If the transaction between the parties is a contract then it is in the realm of private law. The same is governed by the provisions of Contract Act and also by provisions of Sale of Goods Act. A dispute relating to interpretation and terms of such a contract cannot be a subject matter of writ proceedings as held by the Hon’ble High Court of J&K and Ladakh through a learned bench of Hon’ble Mr. Justice Sanjay Dhar in the case of M/S Venoos Furniture Vs Sicop And Others [OWP No.792/2016].
The brief facts of the case are that the petitioner is a registered small scale industrial unit. Supply orders in favour of petitioner were issued by respondent No.1. The petitioner was asked to provide and Furniture set for administrative/lecture hall block at Faculty of Fisheries Rangil for approximate costs of Rs.52,57,151/ and also at SKUAST main campus, Shalimar, for an approximate cost of Rs.83,00,255/. The petitioner completed the work allotted to it and the payment in respect of the said work was also released by the respondent No.1 after receiving written authorization from respondent No.2.

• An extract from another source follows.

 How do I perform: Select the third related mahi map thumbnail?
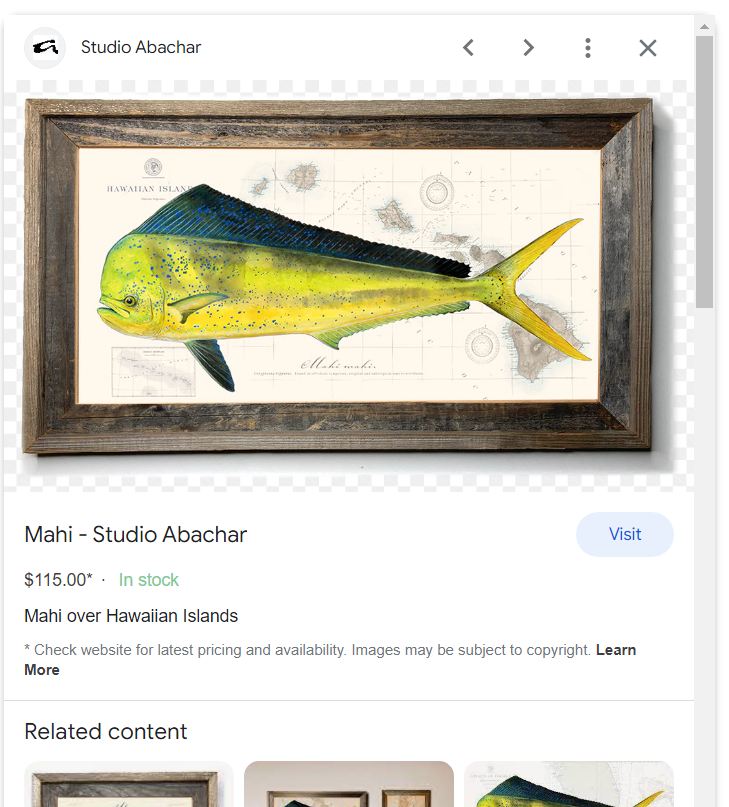pyautogui.click(x=569, y=784)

It is the case of the petitioner that because the respondents failed to provide the space for dumping of material prepared by the petitioner, as such, it had to dump the same in its shops and that whole of this material got damaged in the devastating floods whereafter he served a legal notice upon respondent No.1 asking it to release the payment which it has received from respondent No.2 but of no avail. This according to the petitioner compelled it to file the instant writ petition.

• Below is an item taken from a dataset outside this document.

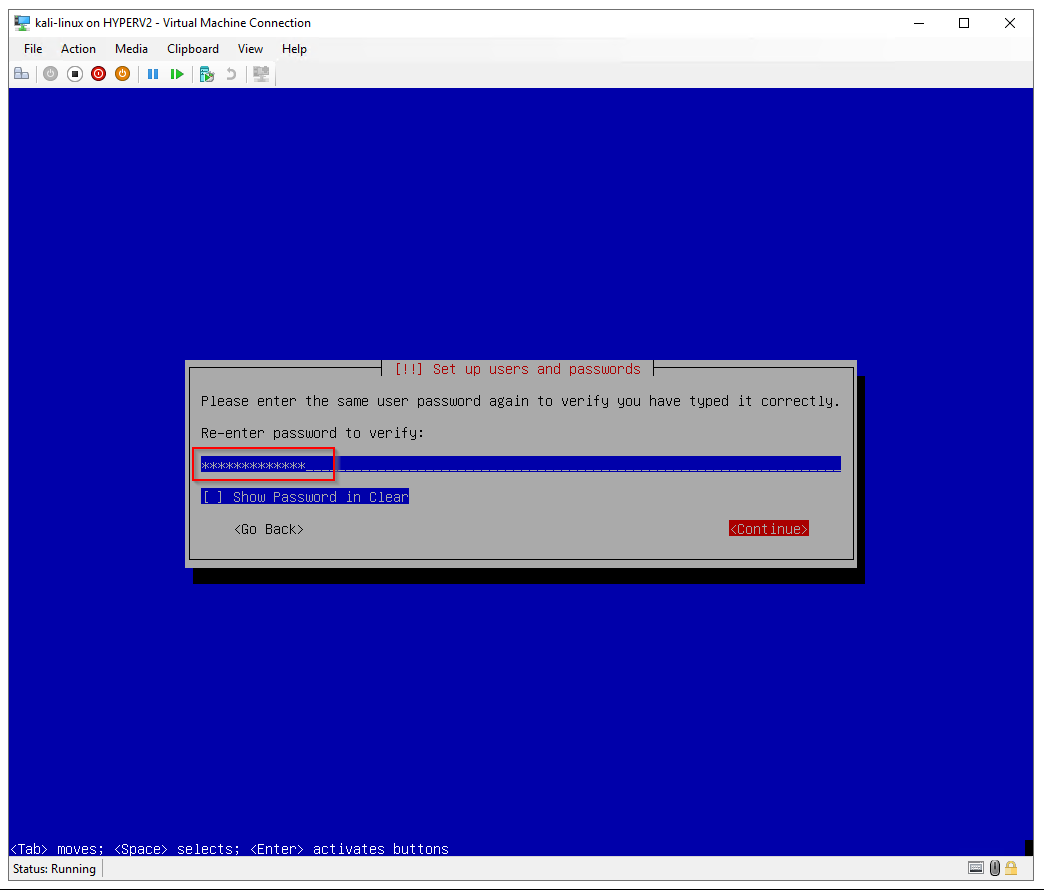This screenshot has height=890, width=1044.
Task: Click the Re-enter password input field
Action: [520, 464]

It was contended by the respondents that the petitioner has approached the Court after more than five years, which casts doubt upon the genuineness of its claim. A preliminary objection to the maintainability of the writ petition on the ground that the dispute between the parties is in the realm of contract and, as such, the same cannot be adjudicated in the writ proceedings, was also raised.
After hearing learned counsels for both the sides, the Hon’ble High Court relied on the principle laid down by the Hon’ble Supreme court in the case of State of U.P and Ors Vs Bridge & Roof Co (India) Ltd and concluded by stating that “It is clear that the petitioner by approaching this Court by way of writ petition has not chosen the appropriate remedy. The issues involved in the petition arise out of contract between the parties and the same can be determined only in a civil suit after full dressed trial and not in the writ proceedings. Thus, the writ petition is held to be not maintainable. The same is, accordingly, dismissed with liberty to the petitioner to avail appropriate remedy of civil suit, if so advised.”